Deleting Facebook won’t work. Is it time to accept the price of free services?
In the wake of news emerging about Facebook allowing third parties to harvest data from the platform, a movement of people deleting their accounts is growing. #DeleteFacebook has gained traction across other social media platforms, in large part thanks to high profile users such as Steve Wozniak, Elon Musk and even Cher closing their accounts.
And while these acts of protests have continued to bring bad press, but it’s unlikely it will cause any lasting damage to the company – even Christopher Wylie, the whistleblower on Cambridge Analytica’s data, has said that a boycott won’t be the answer.
And with Facebook reaching a valuation of over $500billion last year but user growth slowing, should it be surprising that from a money-making point of view at least – users have become the product?
As Sam Wolfson wrote for Vice last year, Facebook’s embrace of ads and brands led to those in charge almost losing sight of what Facebook’s actual purpose was. “The problem with the new Facebook is that there is simply not enough meaningful content being generated by users to fill the gap left by brands and publishers,” he wrote; “Most of us stopped handing over our real selves to Facebook a while ago, and let publishers take over.”
That’s reflected with user statistics. The Information found that in 2016 there was a 21% drop-off in user posts, and when speaking to people who have decided to abandon Facebook, that lack of real communication with other people keeps coming up.
With more than a billion active users, the company won’t be worried about a sudden exodus, but it does suggest people are falling out of love with Facebook. That’s what WNOL found when we asked users if the recent news had affected their usage.
For a couple of people they had become disillusioned with social media in general, and would rather communicate directly rather than through networks that are often more “insincere.”

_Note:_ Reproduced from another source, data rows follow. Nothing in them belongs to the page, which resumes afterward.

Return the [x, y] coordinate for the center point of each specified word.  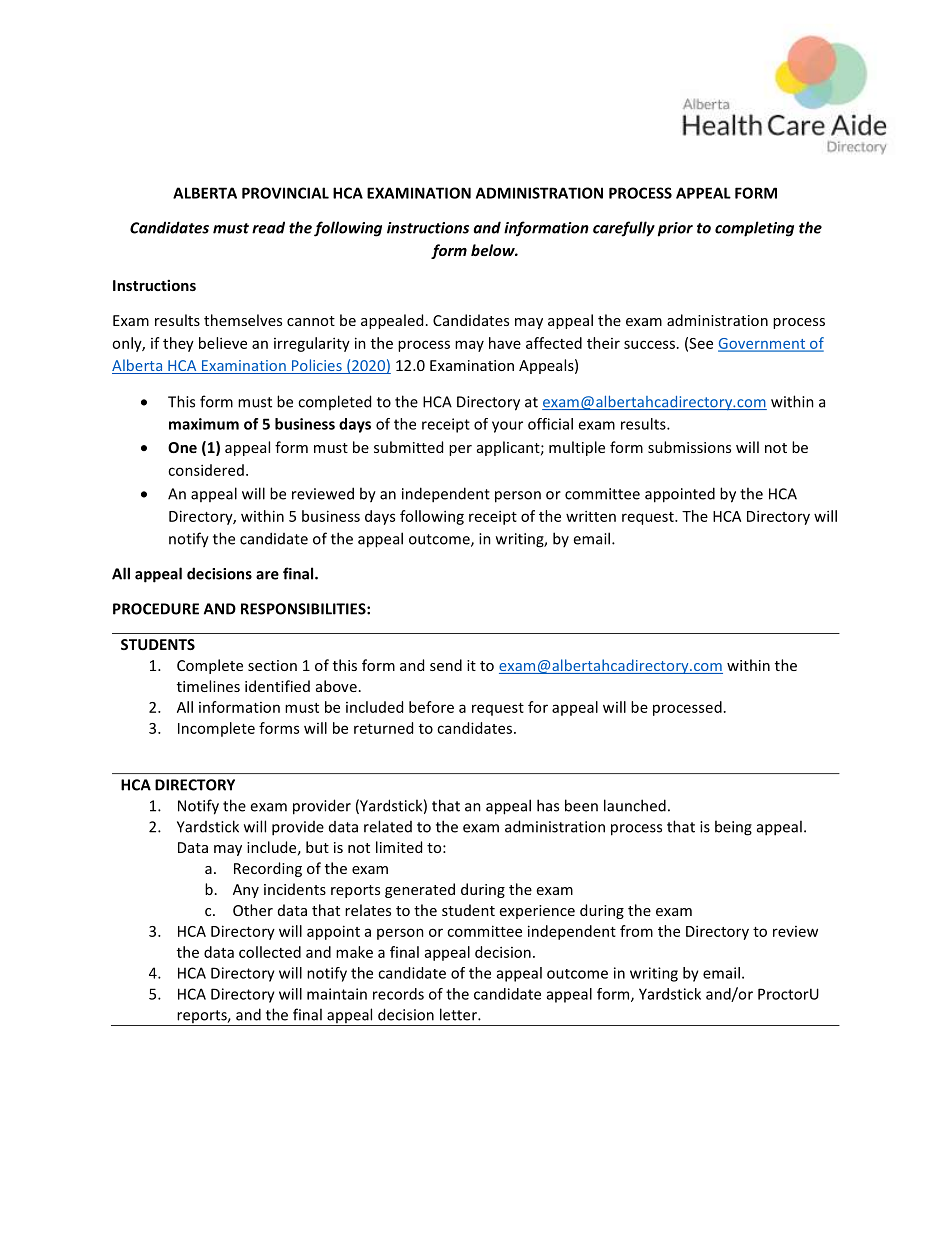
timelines [208, 686]
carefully [624, 229]
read [268, 227]
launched [635, 805]
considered [206, 470]
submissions [689, 447]
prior [675, 229]
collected [270, 952]
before [431, 707]
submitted [408, 447]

While for others, the recent news proved to be a wake-up call. David, a content marketer, said that checking Facebook had just “become a habit”, and “the exceptionally lax data policies were a nice wake up to reassess what it actually provides. Which for me isn’t a whole lot.”
After umpteen years, checking/using Facebook had become a habit. The exceptionally lax data policies were a nice wakeup call to reassess what it actually provides…which in my case was not a whole lot!
— David 🖋 (@JayVeeDeeVee) April 6, 2018
It goes beyond just Facebook. Google, for example, offers a range of tools including free cloud storage, and an office suite that for many can replace expensive alternatives. In return though, Google are able track your purchases, internet history and location all tied to your account.
A Twitter thread from Dylan Curran, an online privacy consultant, details just how much apps are able to track on its users if they are given permission.
When you give an app access to your camera and microphone, here are the permissions you’re really giving
— Dylan Curran (@iamdylancurran) April 3, 2018
Google want all this info so they can put it all together to create targeted ads which are more accurate for each user. As they are personalised, they’re more likely to be successful, so advertisers are willing to pay more for.
Here’s how to find out just how much data Facebook, Google and Twitter have stored on you;
With user experience catering more for advertisers than actual users, WNOL tried to gauge a response from users to see whether recent news has made them reconsider their relationship with the internet’s giants – or whether their data is a fair price to pay for free services.
Overall we found that there was an acceptance that this is how companies fund the service, even if it was with some reluctance. Matt, a 21-year old retail worker, told me that he felt “uncomfortable” with the revelations, but added that it doesn’t change that it’s “still necessary to use Google and Facebook,” adding that he thinks “they need to be more open about the data and how they’re collecting it.”
While there was also some apathy to the news, Minnie, a student, told me “I’m not bothered about it, I didn’t even know it was happening” and suggested that as long it hasn’t affected her, it’s not worth much concern. Gabriel echoed the view, saying that “when you sign up you should accept that you don’t have control over that data and you should be responsible with what you share.”
Both from the reaction to users we spoke with, and a general consensus from commentators, is that we know that these companies are collecting information but clueless to what that data actually is, and how it has been collected.
And with Mark Zuckerberg being called to speak before congress in the US, with other Facebook executives ordered to speak in front of the UK parliament, it seems likely there will be some legislative measures to move towards greater transparency.
But in the long term Facebook remains the largest social networking site by hundreds of millions of users and Facebook Inc., has acquired more than 50 companies, ranging from Whatsapp and Instagram, to virtual reality giants Oculus.
That means any hint of Zuckerberg’s empire collapsing have been greatly exaggerated. He may be embarrassed by the past month, but he remains largely unscathed. And he’ll Like that.